What the exercise asks> Count the lines in the records below that contain the string "dropdown", treating uppercase and lowercase as different. Reply with the number alone.
--- Start Data excerpts ---
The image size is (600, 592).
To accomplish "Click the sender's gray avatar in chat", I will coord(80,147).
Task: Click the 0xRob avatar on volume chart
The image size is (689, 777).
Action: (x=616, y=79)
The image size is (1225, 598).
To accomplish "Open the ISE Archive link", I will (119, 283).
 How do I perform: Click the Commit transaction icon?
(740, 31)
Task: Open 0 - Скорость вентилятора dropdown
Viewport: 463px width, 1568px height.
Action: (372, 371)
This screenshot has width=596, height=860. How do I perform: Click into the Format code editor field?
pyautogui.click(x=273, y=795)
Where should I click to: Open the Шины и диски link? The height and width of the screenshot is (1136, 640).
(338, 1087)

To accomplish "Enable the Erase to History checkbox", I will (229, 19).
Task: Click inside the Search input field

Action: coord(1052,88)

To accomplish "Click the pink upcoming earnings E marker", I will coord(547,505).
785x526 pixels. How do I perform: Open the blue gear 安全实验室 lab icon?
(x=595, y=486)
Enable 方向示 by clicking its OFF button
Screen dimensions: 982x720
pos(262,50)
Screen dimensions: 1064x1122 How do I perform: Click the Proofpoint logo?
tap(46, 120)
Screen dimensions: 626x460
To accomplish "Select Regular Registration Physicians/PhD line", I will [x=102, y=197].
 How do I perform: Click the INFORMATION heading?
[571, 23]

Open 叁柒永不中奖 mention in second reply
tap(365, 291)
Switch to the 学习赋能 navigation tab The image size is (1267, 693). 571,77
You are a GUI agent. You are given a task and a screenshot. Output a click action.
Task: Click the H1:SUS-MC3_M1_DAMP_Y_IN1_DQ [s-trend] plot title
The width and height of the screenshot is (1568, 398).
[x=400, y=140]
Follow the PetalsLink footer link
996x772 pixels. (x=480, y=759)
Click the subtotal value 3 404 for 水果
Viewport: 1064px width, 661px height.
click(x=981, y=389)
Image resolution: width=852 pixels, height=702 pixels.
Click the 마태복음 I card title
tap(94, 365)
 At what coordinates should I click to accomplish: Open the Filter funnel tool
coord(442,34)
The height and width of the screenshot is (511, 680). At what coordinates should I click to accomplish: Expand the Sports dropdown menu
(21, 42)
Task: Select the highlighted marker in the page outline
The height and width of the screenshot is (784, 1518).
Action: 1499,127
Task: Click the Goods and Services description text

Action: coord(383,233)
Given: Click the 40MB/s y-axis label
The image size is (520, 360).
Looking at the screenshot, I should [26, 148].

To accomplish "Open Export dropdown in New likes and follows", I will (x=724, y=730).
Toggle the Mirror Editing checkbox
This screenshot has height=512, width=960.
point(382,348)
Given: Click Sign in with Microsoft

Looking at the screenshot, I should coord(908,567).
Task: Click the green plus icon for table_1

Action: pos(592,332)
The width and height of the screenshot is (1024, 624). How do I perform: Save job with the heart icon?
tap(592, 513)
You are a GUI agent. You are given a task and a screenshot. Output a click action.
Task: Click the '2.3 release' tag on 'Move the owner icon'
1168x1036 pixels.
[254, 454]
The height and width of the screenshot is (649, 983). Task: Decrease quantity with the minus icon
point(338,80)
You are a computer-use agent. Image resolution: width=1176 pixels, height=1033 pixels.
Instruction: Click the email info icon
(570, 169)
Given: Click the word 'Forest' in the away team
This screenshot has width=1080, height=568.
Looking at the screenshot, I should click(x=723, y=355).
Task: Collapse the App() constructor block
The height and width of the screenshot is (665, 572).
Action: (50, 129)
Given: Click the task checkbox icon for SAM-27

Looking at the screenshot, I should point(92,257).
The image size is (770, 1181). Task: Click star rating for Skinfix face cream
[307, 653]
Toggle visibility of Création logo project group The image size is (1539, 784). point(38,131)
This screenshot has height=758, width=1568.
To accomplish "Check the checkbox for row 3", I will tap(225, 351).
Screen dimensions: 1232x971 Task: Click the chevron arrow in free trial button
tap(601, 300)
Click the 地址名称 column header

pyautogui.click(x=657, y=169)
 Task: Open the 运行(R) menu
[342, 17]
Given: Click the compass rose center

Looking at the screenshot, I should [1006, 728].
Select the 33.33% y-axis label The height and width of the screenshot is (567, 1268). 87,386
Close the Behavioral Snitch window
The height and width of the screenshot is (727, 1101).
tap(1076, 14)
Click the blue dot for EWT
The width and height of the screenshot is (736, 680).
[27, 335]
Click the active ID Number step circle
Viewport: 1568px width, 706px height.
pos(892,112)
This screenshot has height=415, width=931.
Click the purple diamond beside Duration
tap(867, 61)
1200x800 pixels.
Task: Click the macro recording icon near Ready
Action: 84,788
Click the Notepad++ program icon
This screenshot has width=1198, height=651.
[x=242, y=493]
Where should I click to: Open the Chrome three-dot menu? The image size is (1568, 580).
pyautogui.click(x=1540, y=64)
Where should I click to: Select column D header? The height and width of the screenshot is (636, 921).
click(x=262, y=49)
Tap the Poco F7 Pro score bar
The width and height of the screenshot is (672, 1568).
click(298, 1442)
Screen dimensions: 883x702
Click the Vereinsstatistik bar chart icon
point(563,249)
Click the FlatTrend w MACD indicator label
--- End Data excerpts ---
Written answer> 3